## Consigne écrite 1
Filtre les enregistrements pour ne garder que les lignes où figure le mot « menu ». Tiens compte des majuscules et des minuscules.

## Source
————

Alcibiade. — Vois-tu, Socrate, je crois que tu as raison ; seulement, je pense que ni les chefs des Lacédémoniens, ni le roi des Perses ne diffèrent en rien des autres.

Socrate. — Tu le penses, mon cher Alcibiade. Eh bien, examine un peu ce que vaut ce jugement.

Alcibiade. — Sous quel rapport ?

Socrate. — Avant tout, crois-tu que tu prendrais plus de soin de te perfectionner si tu les craignais d et les jugeais redoutables que si tu pensais le contraire ?

Alcibiade. — J’en prendrais plus, évidemment, si je les craignais.

Socrate. — Et crois-tu que ce soin pourrait te nuire en quoi que ce soit ?

Alcibiade. — Nullement ; je crois même qu’il me profiterait grandement.

Socrate. — En ce cas, ton jugement sur eux te prive premièrement de ce profit, à tout le moins.

Alcibiade. — Tu as raison.

Socrate. — Secondement, il est faux ; réfléchis et vois combien il a contre lui la vraisemblance.

Alcibiade. — Comment ?

Socrate. — Est-il vraisemblable que les meilleures natures se rencontrent dans les races e les plus nobles, oui ou non ?

Alcibiade. — Dans les plus nobles, évidemment.

Socrate. — Et aussi que les bonnes natures, si elles sont bien cultivées, achèvent de se perfectionner dans la vertu ?

Alcibiade. — Sans aucun doute.

Socrate. — Examinons donc, en comparant ce que nous sommes et ce qu’ils sont, d’abord si les rois des Lacédémoniens et des Perses nous semblent être de race inférieure[1]. Ne

  1. Le morceau qui suit est un témoignage curieux des sentiments qui régnaient au commencement du ive siècle, après la guerre du Péloponnèse, dans le milieu où vivait alors Platon. Comparer Xén., Cyr., I, c. 2.

————

## Consigne écrite 2
Réponds aux questions suivantes sur le dialogue entre Socrate et Alcibiade, en marquant tes réponses de la même façon.
(a) Selon Alcibiade, qui ne diffère en rien des autres ?
(b) Dans quelles races Alcibiade situe-t-il les meilleures natures ?
(c) D'après Alcibiade, quel effet aurait sur lui le soin de se perfectionner ?

————

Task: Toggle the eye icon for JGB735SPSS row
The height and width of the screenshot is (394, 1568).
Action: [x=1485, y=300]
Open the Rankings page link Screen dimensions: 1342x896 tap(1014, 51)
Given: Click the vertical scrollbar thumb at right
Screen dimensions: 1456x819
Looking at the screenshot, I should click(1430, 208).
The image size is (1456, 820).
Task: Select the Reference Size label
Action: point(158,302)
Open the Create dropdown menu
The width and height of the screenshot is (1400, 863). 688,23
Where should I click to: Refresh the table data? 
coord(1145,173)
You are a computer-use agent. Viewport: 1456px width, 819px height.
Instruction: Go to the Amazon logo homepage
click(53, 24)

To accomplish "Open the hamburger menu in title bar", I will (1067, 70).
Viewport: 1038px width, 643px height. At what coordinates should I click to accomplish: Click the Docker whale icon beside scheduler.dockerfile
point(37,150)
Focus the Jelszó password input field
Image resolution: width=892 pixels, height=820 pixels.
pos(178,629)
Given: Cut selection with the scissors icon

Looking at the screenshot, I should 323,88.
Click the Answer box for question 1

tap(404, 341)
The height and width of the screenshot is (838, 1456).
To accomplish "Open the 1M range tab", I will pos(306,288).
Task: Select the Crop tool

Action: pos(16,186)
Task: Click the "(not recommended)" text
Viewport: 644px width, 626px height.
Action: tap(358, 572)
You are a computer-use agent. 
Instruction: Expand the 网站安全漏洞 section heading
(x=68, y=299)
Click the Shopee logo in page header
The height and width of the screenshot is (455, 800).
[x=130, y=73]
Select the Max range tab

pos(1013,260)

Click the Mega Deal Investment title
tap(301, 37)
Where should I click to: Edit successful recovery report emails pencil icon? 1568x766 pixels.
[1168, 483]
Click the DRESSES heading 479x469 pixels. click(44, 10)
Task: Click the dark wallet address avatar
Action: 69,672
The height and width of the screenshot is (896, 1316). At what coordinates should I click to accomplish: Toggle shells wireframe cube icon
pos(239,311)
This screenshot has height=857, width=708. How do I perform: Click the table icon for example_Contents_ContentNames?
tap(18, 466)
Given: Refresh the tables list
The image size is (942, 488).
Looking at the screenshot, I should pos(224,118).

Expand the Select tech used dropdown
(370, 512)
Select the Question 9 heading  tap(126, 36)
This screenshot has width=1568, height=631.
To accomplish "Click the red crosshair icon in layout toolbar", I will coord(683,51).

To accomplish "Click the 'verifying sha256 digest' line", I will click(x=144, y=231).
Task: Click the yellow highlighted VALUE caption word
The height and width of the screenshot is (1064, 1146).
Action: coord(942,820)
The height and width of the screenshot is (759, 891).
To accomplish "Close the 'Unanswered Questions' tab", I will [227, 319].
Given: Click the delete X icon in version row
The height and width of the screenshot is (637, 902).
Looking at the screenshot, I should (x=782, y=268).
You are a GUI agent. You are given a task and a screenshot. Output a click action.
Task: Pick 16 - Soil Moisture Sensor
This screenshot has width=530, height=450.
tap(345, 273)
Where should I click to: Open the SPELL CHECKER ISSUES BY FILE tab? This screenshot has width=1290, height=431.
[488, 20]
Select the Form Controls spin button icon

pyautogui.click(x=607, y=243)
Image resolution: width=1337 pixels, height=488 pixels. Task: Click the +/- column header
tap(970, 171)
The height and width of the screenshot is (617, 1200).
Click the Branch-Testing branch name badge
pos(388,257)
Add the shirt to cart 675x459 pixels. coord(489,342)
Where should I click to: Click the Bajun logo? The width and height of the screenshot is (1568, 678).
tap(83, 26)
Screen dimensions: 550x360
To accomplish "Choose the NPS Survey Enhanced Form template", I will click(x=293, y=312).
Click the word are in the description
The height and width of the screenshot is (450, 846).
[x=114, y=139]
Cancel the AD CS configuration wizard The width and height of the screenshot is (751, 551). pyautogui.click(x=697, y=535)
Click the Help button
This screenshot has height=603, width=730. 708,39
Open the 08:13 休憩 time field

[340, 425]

————

## Solution complète 1
Open the Create dropdown menu
To accomplish "Open the hamburger menu in title bar", I will (1067, 70).

## Solution complète 2
(a) Les chefs des Lacédémoniens et le roi des Perses.
(b) Dans les plus nobles.
(c) Il ne lui nuirait nullement et lui profiterait même grandement.